◆ **How to complete this task**: Could you quote the passage on Virginia's criminal justice system below in full, word for word?

There is this wrong-headed notion in Virginia that, if we could just get better paid criminal defense lawyers with more administrative and investigative resources, that we would have criminal justice in Virginia.
That’s just not the case.
Assuring the Accused of a decent defense in Virginia is but a small part of the failure of our so-called criminal justice system.
We are convicting innocent people in Virginia because of false eye-witness testimony, false confessions, over-eager snitches, faulty forensics, true, some bad defense lawyers, but also, and this is the worst of all, because of prosecutorial misconduct and police misconduct.
In this last category, what we often mean by misconduct is that the government is concealing or destroying evidence that is exclusively within its possession that demonstrates, or tends to demonstrate, that the Accused is innocent, or his accusers are not reliable, or the sentence excessive.
The Commonwealth will fight to hold onto its information, keep it confidential from the Accused, claim it has no such information, even at the risk of convicting the innocent.
When I was a puppy federal prosecutor in New York and other prosecutors, my colleagues, would ask my advice as to whether they should turn over evidence to the defense counsel, I’d ask why they were asking the question.
It must have been, so I thought, that they were concerned the information they had might tend to help the Accused, and, consciously or not, these eager advocates, were reluctant to yield that righteous advantage.

◆ **Entries supplied**:

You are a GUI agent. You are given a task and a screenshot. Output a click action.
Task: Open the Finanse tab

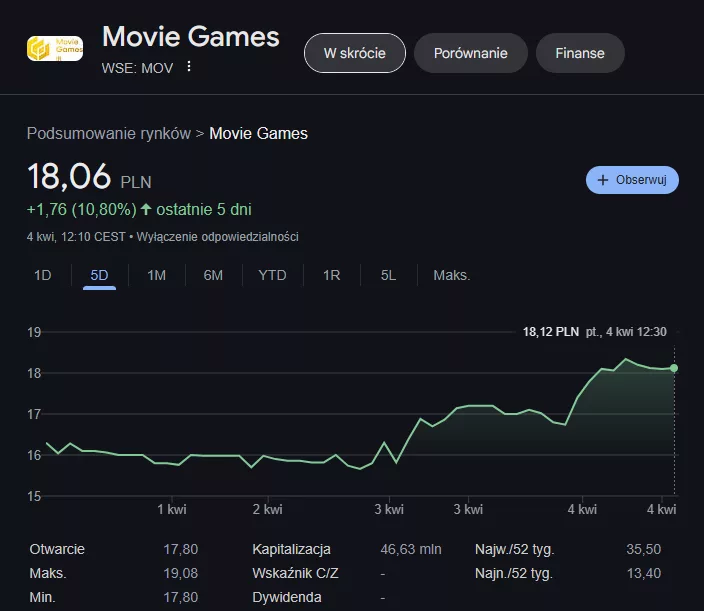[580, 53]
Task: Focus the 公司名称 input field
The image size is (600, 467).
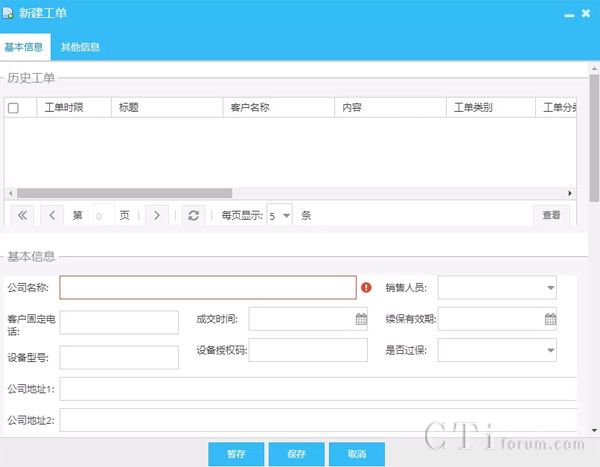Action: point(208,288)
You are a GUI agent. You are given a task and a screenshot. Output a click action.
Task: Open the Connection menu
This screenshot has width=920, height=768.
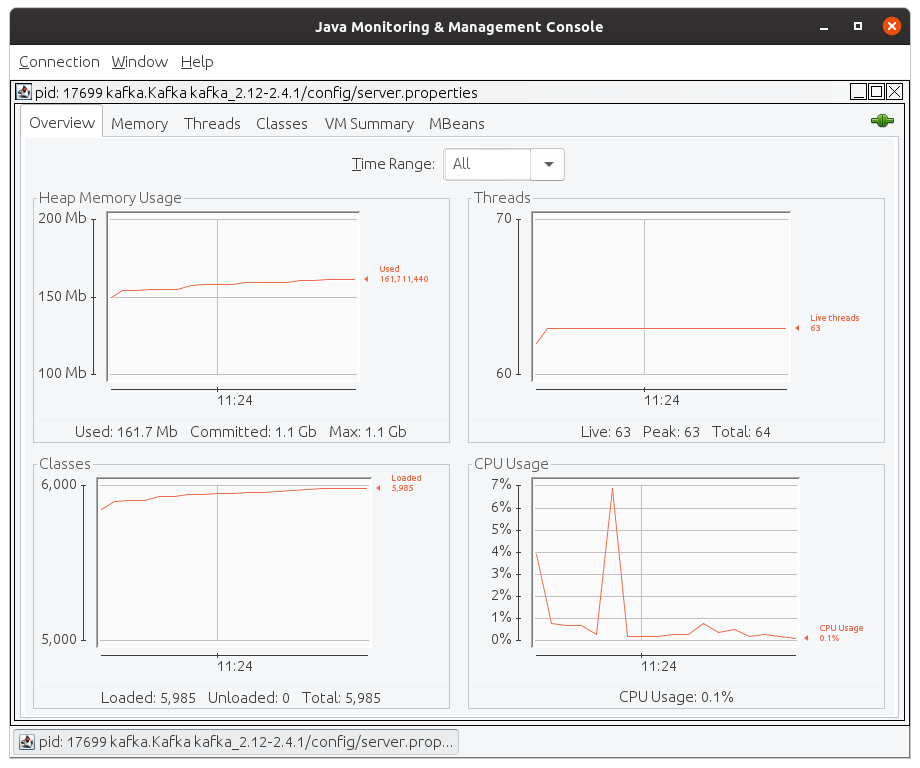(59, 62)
...
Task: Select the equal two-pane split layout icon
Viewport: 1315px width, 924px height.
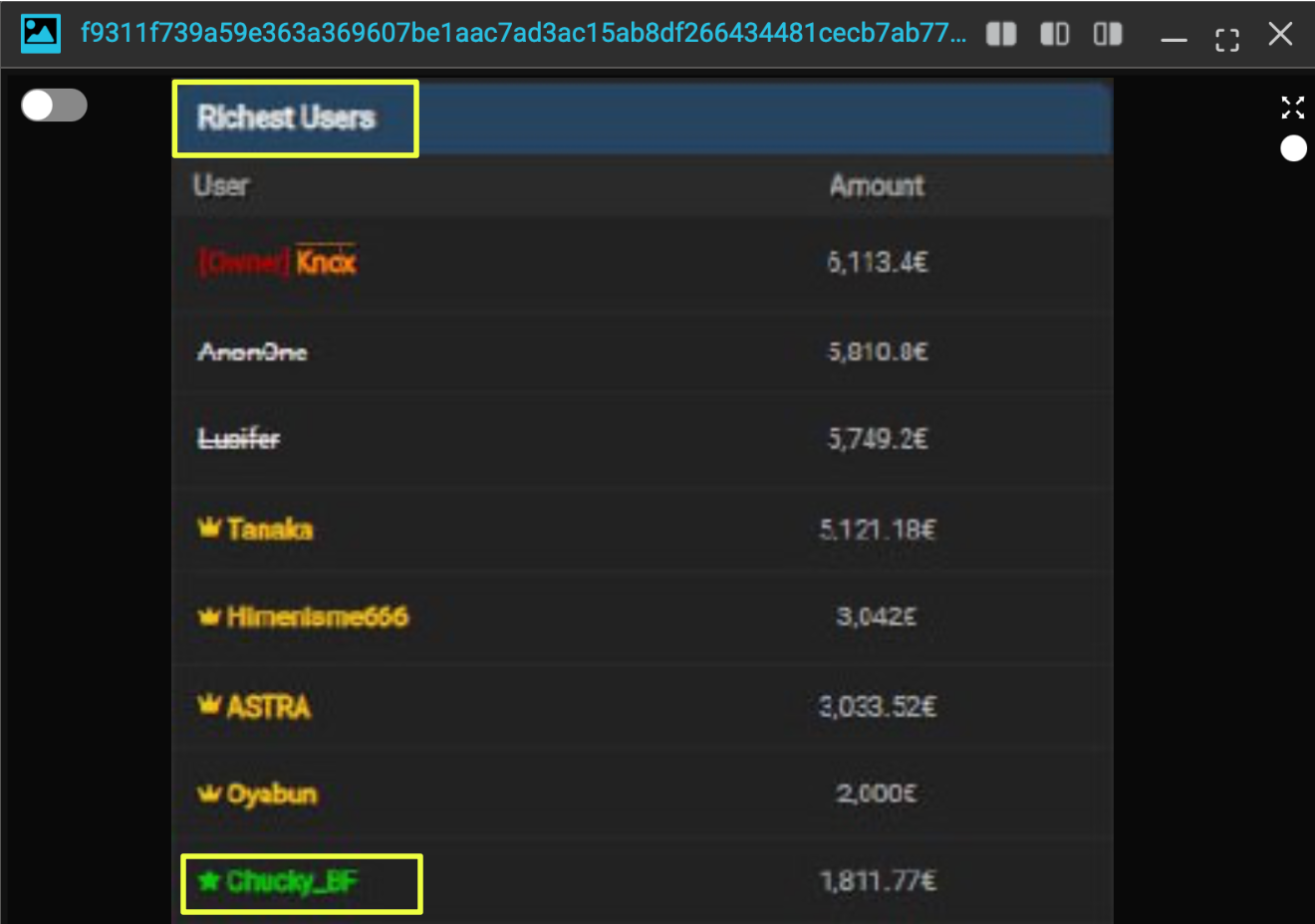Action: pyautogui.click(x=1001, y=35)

◆ **Output of the exercise**:
There is this wrong-headed notion in Virginia that, if we could just get better paid criminal defense lawyers with more administrative and investigative resources, that we would have criminal justice in Virginia.
That’s just not the case.
Assuring the Accused of a decent defense in Virginia is but a small part of the failure of our so-called criminal justice system.
We are convicting innocent people in Virginia because of false eye-witness testimony, false confessions, over-eager snitches, faulty forensics, true, some bad defense lawyers, but also, and this is the worst of all, because of prosecutorial misconduct and police misconduct.
In this last category, what we often mean by misconduct is that the government is concealing or destroying evidence that is exclusively within its possession that demonstrates, or tends to demonstrate, that the Accused is innocent, or his accusers are not reliable, or the sentence excessive.
The Commonwealth will fight to hold onto its information, keep it confidential from the Accused, claim it has no such information, even at the risk of convicting the innocent.
When I was a puppy federal prosecutor in New York and other prosecutors, my colleagues, would ask my advice as to whether they should turn over evidence to the defense counsel, I’d ask why they were asking the question.
It must have been, so I thought, that they were concerned the information they had might tend to help the Accused, and, consciously or not, these eager advocates, were reluctant to yield that righteous advantage.